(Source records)
================================
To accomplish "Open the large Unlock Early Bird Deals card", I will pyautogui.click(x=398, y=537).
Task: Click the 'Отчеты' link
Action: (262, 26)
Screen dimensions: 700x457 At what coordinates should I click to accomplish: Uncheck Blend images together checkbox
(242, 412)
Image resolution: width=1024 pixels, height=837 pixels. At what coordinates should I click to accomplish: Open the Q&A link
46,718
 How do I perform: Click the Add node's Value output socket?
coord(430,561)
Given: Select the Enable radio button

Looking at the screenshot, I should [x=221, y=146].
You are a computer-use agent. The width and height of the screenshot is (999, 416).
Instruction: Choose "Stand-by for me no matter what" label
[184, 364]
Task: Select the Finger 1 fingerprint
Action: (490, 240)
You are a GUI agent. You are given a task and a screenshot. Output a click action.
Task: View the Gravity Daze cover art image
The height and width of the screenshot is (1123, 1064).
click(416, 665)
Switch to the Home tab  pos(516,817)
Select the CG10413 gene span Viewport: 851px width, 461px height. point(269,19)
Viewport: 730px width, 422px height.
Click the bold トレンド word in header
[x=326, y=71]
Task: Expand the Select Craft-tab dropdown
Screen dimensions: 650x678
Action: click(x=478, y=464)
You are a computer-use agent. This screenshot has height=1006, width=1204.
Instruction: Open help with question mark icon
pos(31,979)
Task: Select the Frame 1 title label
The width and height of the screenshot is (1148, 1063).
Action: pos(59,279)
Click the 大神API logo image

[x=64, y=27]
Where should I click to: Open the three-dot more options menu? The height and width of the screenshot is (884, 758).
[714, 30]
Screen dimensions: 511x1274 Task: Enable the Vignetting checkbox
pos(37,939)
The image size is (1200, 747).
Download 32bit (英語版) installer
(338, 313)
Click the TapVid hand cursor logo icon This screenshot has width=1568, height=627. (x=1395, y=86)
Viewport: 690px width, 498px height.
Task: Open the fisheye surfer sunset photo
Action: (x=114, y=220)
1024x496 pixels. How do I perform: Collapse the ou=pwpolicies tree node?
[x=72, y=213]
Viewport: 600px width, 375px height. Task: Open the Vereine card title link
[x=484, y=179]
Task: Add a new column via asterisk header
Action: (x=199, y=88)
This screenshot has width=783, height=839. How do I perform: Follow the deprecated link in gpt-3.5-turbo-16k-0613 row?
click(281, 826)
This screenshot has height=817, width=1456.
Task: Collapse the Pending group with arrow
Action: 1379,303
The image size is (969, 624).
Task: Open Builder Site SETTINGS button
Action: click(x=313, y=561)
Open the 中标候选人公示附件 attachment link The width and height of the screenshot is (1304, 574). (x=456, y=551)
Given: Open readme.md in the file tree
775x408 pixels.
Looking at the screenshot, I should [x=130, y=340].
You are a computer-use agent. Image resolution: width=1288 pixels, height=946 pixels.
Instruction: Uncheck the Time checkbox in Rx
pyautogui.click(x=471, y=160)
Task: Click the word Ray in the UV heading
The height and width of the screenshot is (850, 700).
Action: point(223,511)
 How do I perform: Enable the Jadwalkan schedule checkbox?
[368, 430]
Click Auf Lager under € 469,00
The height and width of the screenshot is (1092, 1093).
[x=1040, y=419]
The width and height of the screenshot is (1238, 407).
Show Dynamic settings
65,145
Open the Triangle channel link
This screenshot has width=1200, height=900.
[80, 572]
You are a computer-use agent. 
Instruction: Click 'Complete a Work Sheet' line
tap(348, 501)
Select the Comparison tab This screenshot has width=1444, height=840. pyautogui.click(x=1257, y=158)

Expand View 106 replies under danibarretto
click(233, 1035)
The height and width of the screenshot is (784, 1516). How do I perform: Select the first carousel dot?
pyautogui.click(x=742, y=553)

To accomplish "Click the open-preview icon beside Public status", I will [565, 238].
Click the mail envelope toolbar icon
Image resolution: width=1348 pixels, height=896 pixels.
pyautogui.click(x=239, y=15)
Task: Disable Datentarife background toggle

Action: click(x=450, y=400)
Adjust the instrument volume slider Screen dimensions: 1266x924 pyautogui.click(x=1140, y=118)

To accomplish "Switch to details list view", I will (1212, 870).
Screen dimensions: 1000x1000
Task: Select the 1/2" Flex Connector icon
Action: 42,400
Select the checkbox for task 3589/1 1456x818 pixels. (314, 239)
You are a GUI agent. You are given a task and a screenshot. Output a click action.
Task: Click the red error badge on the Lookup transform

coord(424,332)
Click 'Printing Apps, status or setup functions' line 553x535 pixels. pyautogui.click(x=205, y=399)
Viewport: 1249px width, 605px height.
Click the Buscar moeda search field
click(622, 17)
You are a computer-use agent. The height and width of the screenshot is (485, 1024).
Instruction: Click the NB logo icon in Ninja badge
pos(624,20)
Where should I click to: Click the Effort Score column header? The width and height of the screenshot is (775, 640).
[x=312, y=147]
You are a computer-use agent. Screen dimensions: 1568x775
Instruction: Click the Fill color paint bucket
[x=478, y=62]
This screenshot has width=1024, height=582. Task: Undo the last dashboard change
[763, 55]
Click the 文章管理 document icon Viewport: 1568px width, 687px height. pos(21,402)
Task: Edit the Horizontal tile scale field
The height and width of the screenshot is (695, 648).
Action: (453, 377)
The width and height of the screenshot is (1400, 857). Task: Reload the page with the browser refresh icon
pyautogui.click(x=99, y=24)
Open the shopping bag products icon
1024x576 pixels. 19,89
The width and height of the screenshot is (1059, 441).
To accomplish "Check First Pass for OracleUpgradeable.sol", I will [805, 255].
================================
_YOUR GOAL_.
An exact copy of the entries from the line containing "This screenshot has width=1024, height=582." through the last line is the expected answer.

_EXERCISE RESULT_.
This screenshot has width=1024, height=582. Task: Undo the last dashboard change
[763, 55]
Click the 文章管理 document icon Viewport: 1568px width, 687px height. pos(21,402)
Task: Edit the Horizontal tile scale field
The height and width of the screenshot is (695, 648).
Action: (453, 377)
The width and height of the screenshot is (1400, 857). Task: Reload the page with the browser refresh icon
pyautogui.click(x=99, y=24)
Open the shopping bag products icon
1024x576 pixels. 19,89
The width and height of the screenshot is (1059, 441).
To accomplish "Check First Pass for OracleUpgradeable.sol", I will [805, 255].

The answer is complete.